José Leal, general manager of CESA, says collaboration and building strong relationships across Europe has been central to delivering the programme.

He says: “The relationship with our European counterparts in the programme was built on a highly respectful recognition of the capabilities and capacities of each partner on the technical side and following the industrial guidance of the four nations for the industrial side.

“This has been the seed to develop further the collaboration in other programmes with all our partners in the Eurofighter programme.

“This further collaboration is essential to grow and develop a robust supply chain and relationships to ensure strong capabilities for the sake of our common customers, which are all the pilots and ground support teams in the different countries where the Eurofighter is operated.”

At its peak around 50 per cent of CESA’s workforce was engaged on Eurofighter work. Today's programme still represents 10 to 15 per cent of its sales.

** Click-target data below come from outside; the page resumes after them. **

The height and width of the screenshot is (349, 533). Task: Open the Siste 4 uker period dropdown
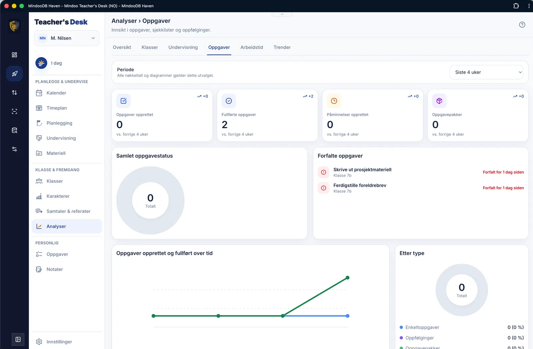pyautogui.click(x=486, y=72)
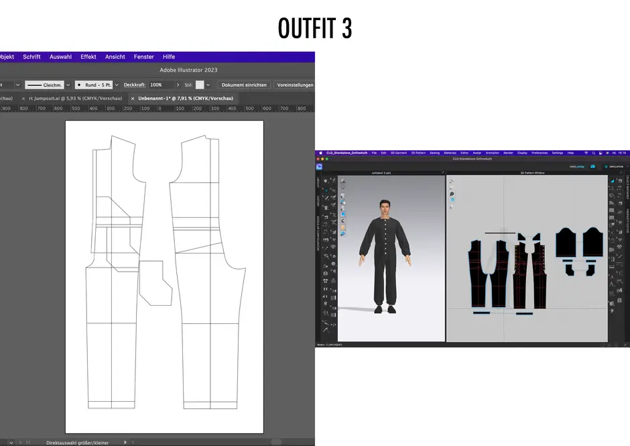The width and height of the screenshot is (630, 446).
Task: Click the CLO home logo icon
Action: pos(320,166)
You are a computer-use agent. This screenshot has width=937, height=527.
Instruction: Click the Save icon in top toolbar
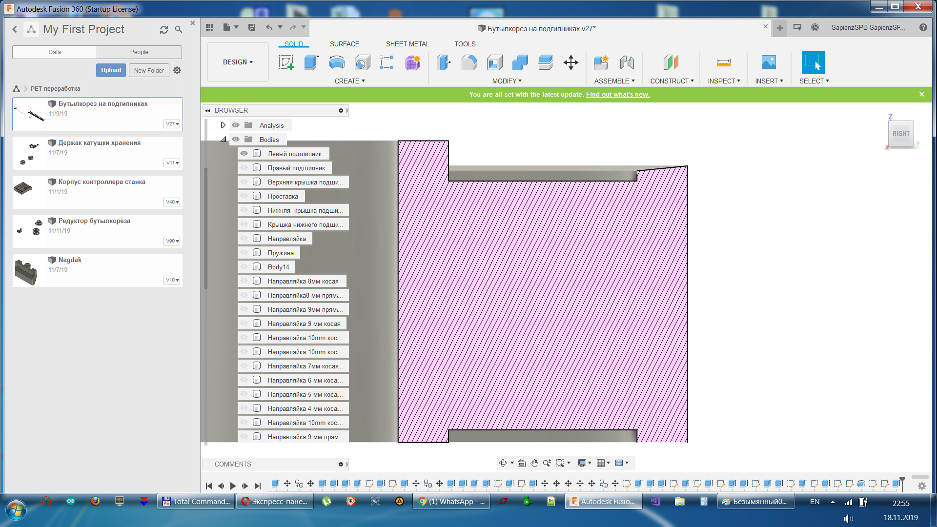(x=252, y=28)
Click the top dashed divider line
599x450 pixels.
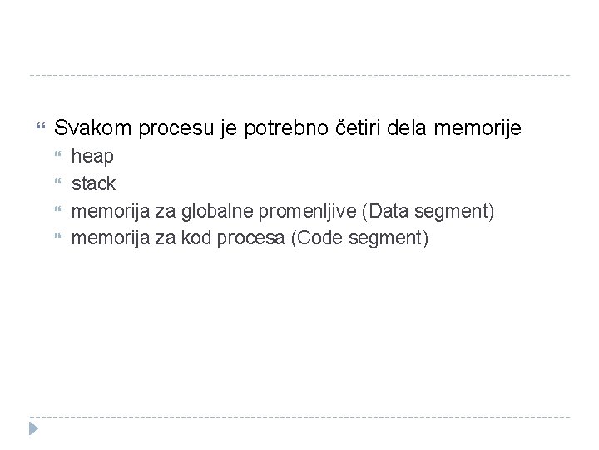click(300, 76)
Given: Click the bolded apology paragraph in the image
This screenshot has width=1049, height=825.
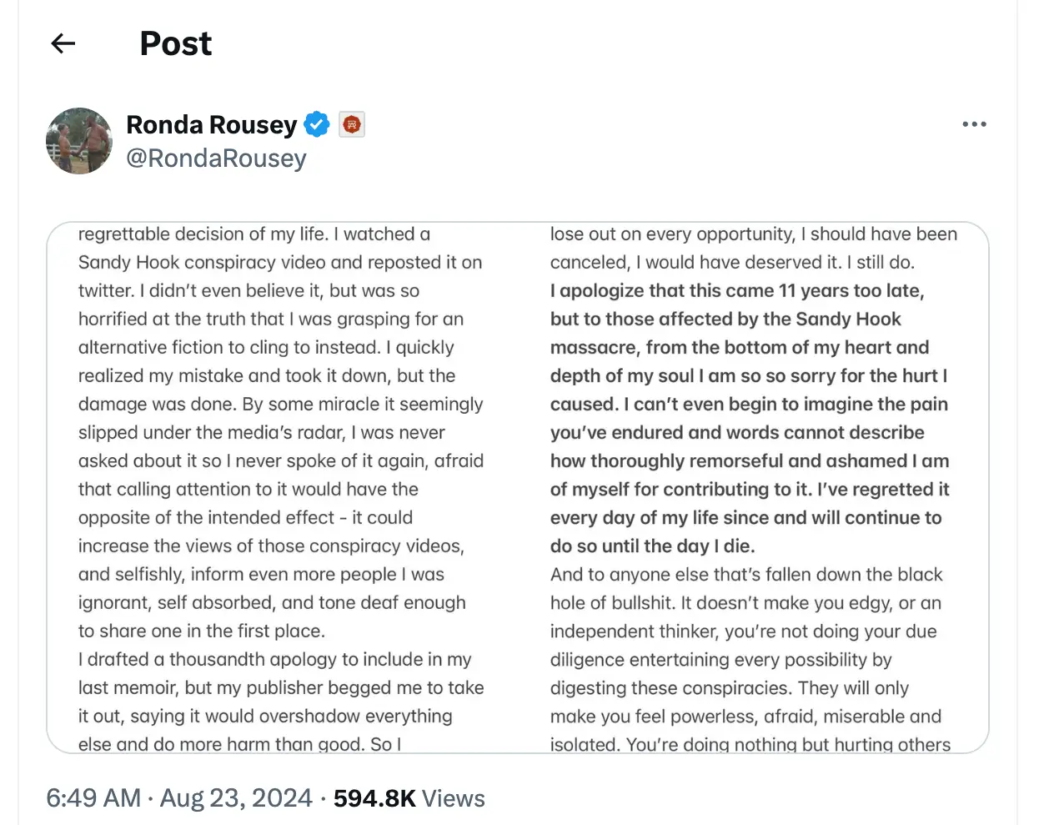Looking at the screenshot, I should click(749, 417).
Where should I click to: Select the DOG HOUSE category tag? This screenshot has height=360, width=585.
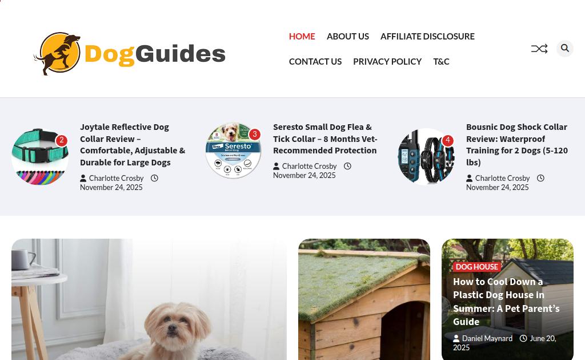pos(477,267)
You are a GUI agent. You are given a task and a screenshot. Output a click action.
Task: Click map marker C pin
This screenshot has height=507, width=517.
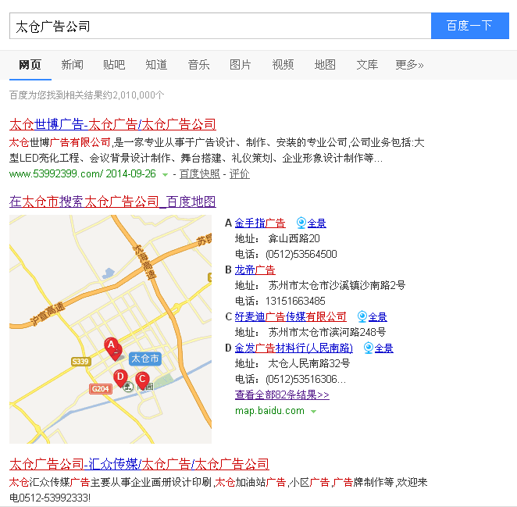click(x=142, y=380)
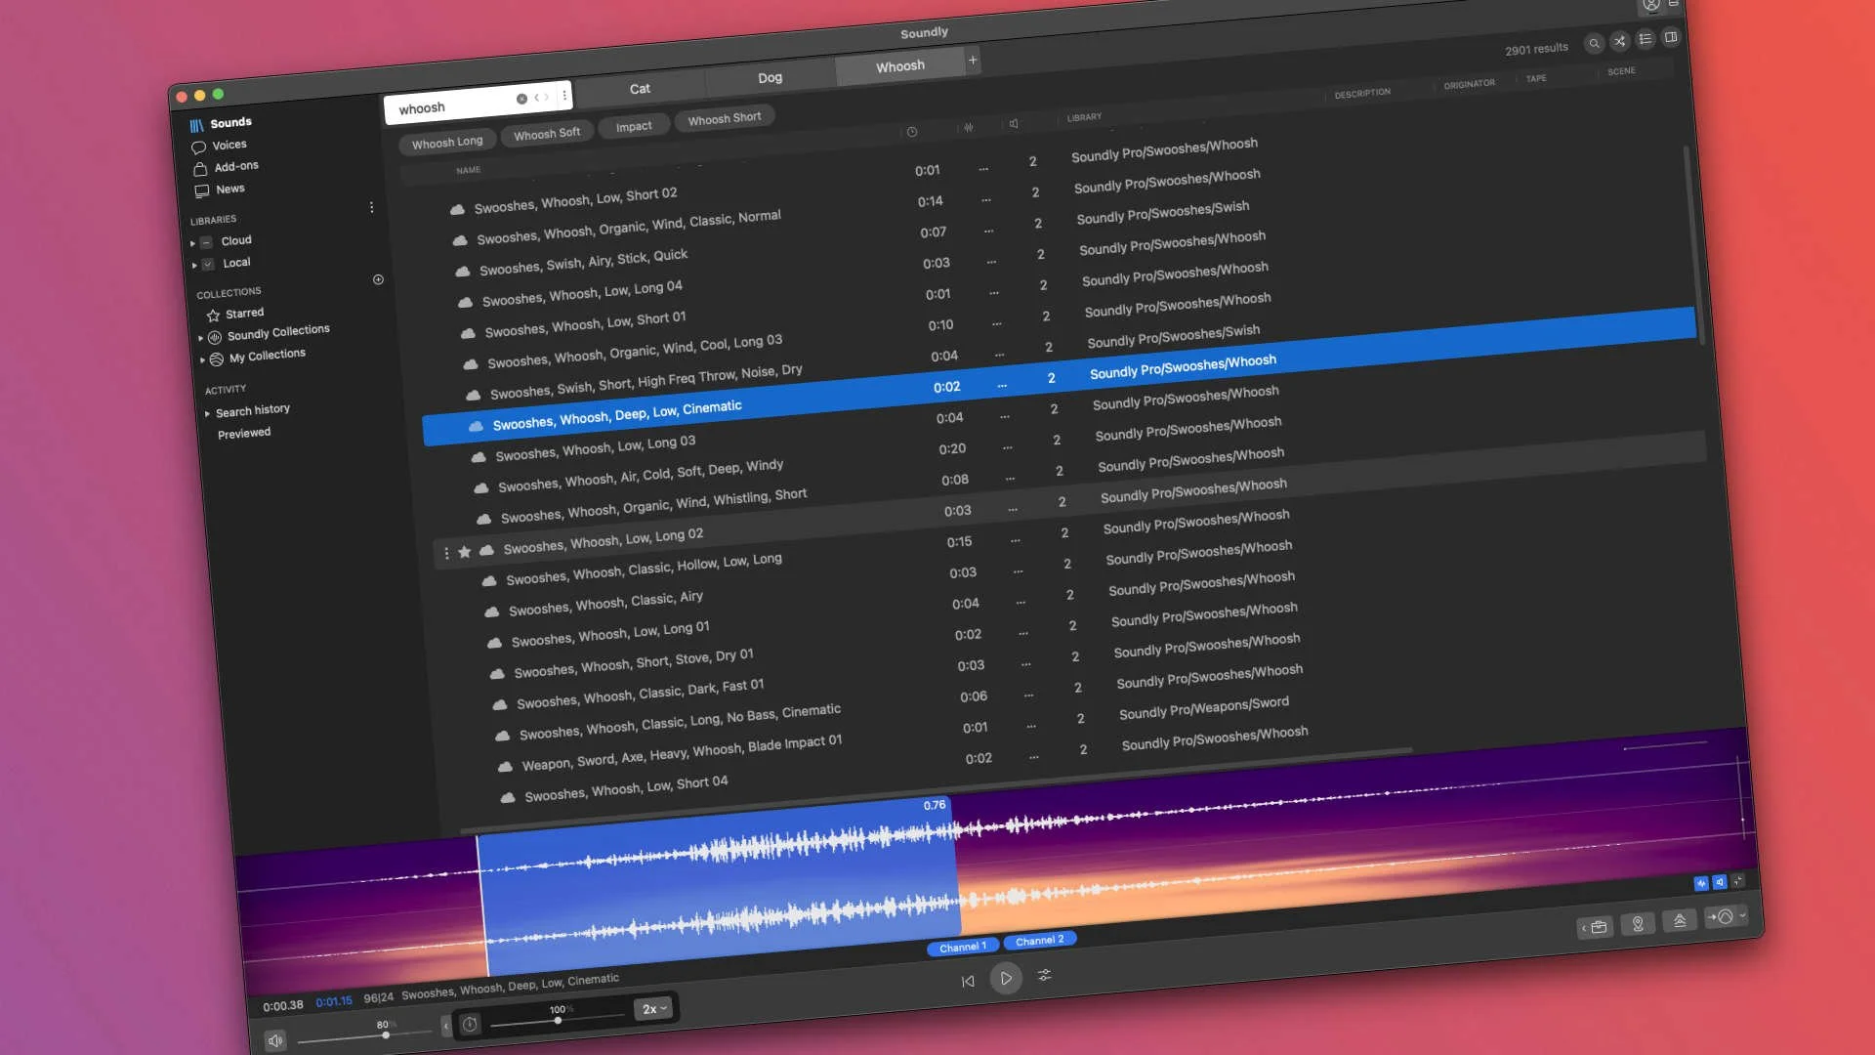
Task: Click the list view icon near 2901 results
Action: pos(1646,39)
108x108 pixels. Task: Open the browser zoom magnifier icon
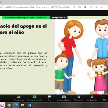coord(91,7)
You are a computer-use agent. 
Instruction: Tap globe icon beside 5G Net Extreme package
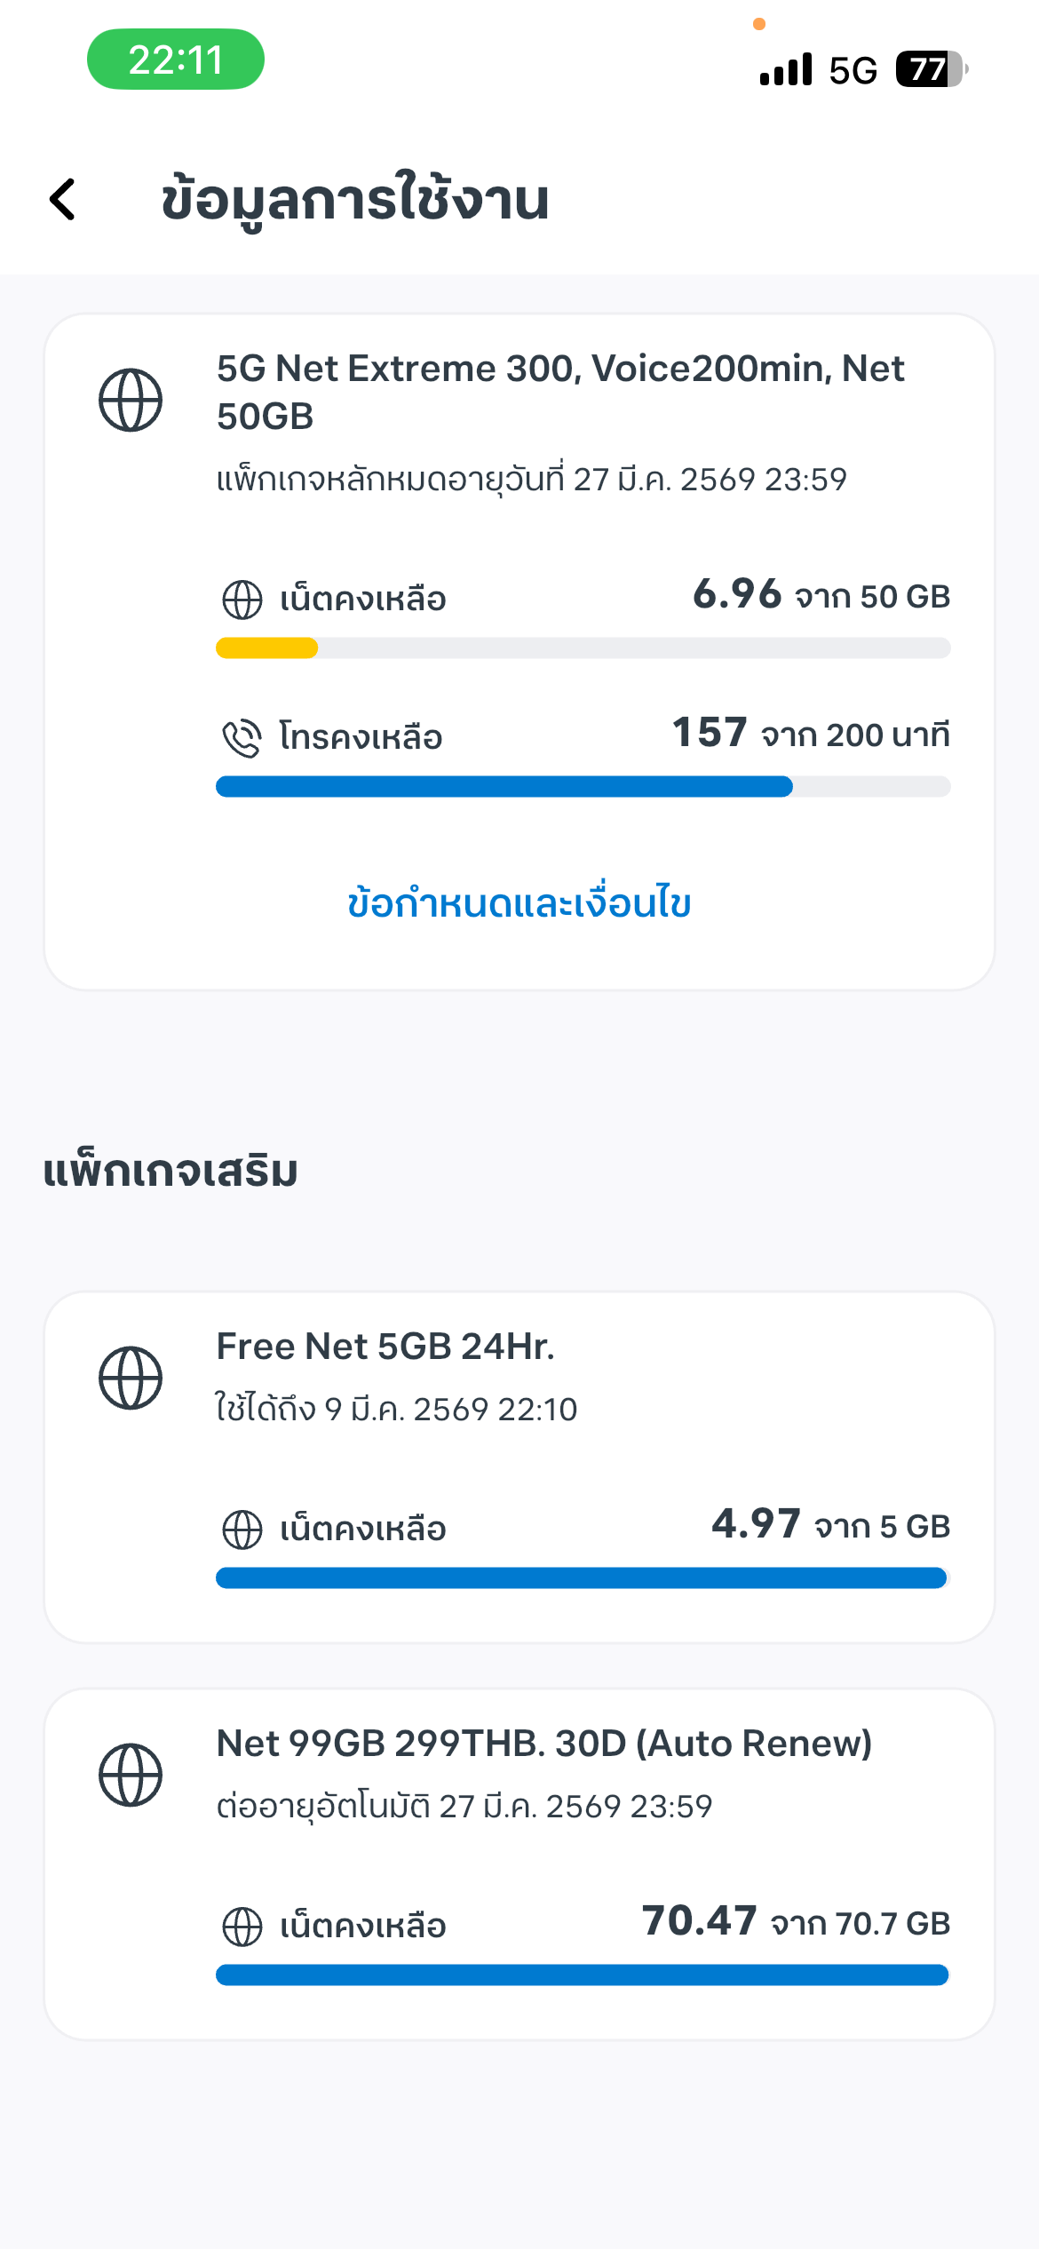pos(131,400)
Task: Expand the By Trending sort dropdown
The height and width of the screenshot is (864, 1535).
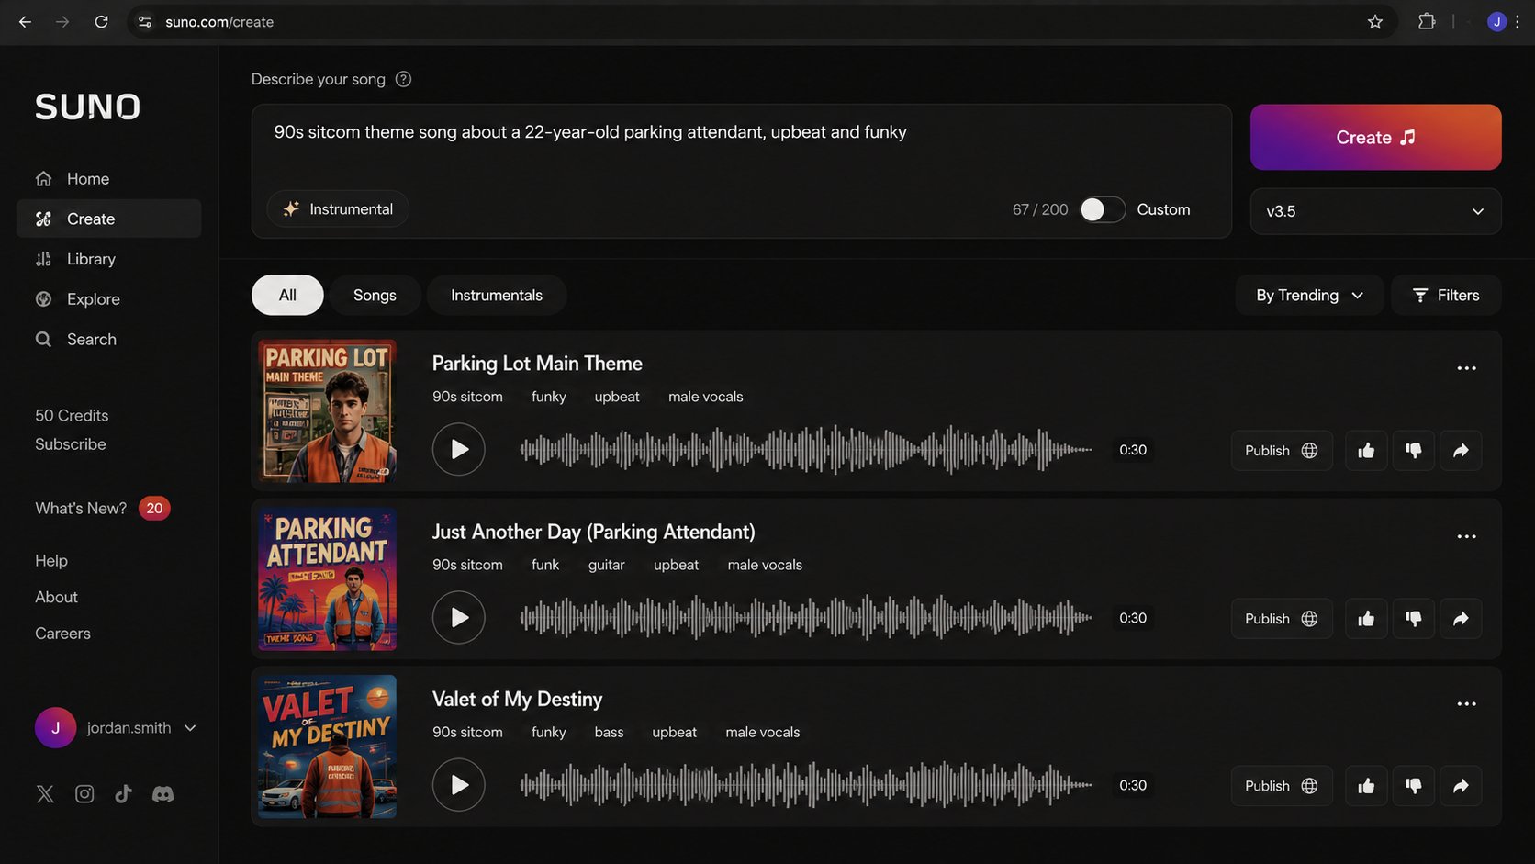Action: click(1309, 295)
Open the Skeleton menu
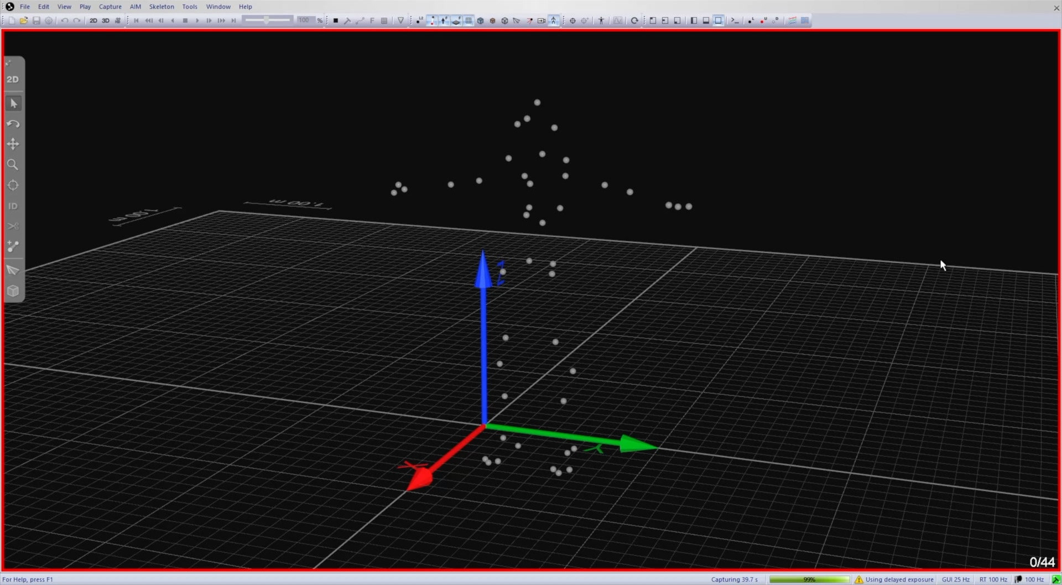The width and height of the screenshot is (1062, 585). click(x=162, y=7)
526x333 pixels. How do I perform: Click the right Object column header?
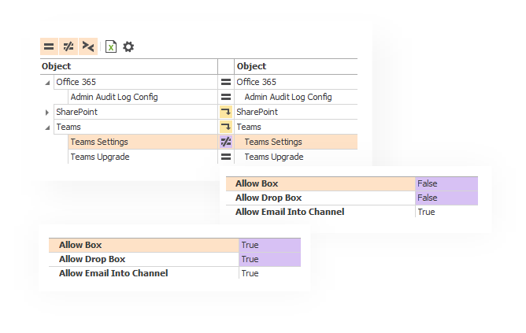pyautogui.click(x=251, y=66)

The programme has been a catalyst for new opportunities both in Europe and overseas.

Leal says the skills developed on Eurofighter, and continued on other programmes, are “the strong basis” of its presence on other military and commercial aircraft programmes.

They have also allowed it to play important roles on the development of future European defence aircraft projects and the new technologies needed.

Leal adds: “We are proud to be part of the Eurofighter team and wish to continue to be a major player in the future of the European aerospace and defence community.”